To achieve its goal of “integrated deterrence”, the US Department of Defense (DoD) relies on a framework called “Joint All-Domain Command and Control” (JADC2). But military jargon aside, this concept of fully integrated, fast, reliable, flexible, scalable, and secure networks is familiar to enterprise IT professionals. To create these integrated networks, the DoD and non-defense companies must rely on edge computing, connected devices, artificial intelligence (AI), machine learning , predictive analytics, enterprise cloud, automation and identity management if they want to succeed in a world of ever-shorter time to decision and action.
Acquire and analyze data
All of these interconnected technologies have one primary purpose: to enable the sharing of information. As Lt. Gen. Dennis Crall, Director of Command, Control, Communications, and Computers (C4), J-6 Joint Chiefs of Staff Cyber and DSI Officer, told a recent Pentagon press briefing. , “it’s all about data”. According to Mr. Crall, the challenge that the Joint All-Domain Command and Control (JADC2) framework attempts to meet is well known to IT professionals: it is to find a balance between the need to secure data “and that of sharing this information quickly”, two constraints which are sometimes “in contradiction with each other”.
Security and speed, sometimes “in contradiction”? The Lieutenant General of the Marine Corps is a champion understatement. Any IT professional can testify that the search for a balance between the need for security and the imperatives of competitiveness in the real time of the digital age is a constant and stressful challenge. It’s the eternal trade-off between productivity and risk, which has intensified during the pandemic as tens of millions of employees suddenly had to work remotely and needed access to network data and resources. with unsecured personal devices.

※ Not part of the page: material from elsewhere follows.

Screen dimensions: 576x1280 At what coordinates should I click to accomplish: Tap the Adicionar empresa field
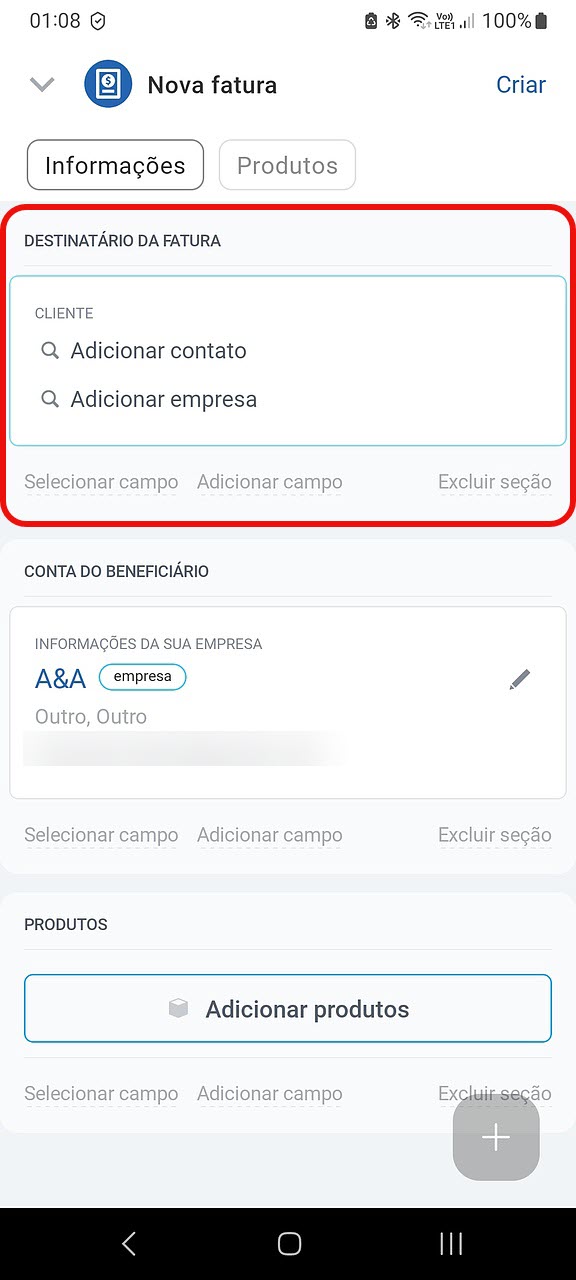pos(164,399)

Gather all the strengths of the company
For CIOs and other IT managers, the Department of Defense’s JADC2 initiative has provided two important lessons. The first is that effective integration of network technologies to improve operational efficiency and achieve competitive goals requires a strategic framework. And this cannot be improvised. Deployment should be tied to organizational goals. The second lesson is that it is imperative to involve and gain buy-in from stakeholders across the enterprise. If you fail to get this membership, you risk wasting money and opportunities, but also ruining your efforts. According to Crall, JADC2 “brings together rather disparate communities within the department and makes them work together for a common cause. And it is necessary, because, as one can imagine, the OSD (Office of the Secretary of Defense), the services, the joint staff, the combatant commands, and still others are all involved in actions.
So, if the JADC2 framework manages to bring the Marines, the Army, the US Air Force and the Navy together, there is no reason for a CIO not to be able to agreement with its chief commercial officer, chief financial officer and chief operating officer on how to lead the digital transformation of the company. The best way to do this is to agree on a common goal. For the military, the common goal is to develop superior combat capabilities at the ranged battlefield level. For the company, the common goal could be to launch a new product line, enter a new market or reduce operating expenses. “Put simply, the JADC2 strategy allows us to organize our actions at the command and control level to sense, make sense and act at the speed of relevance,” Crall said. The “speed of relevance”. All is said.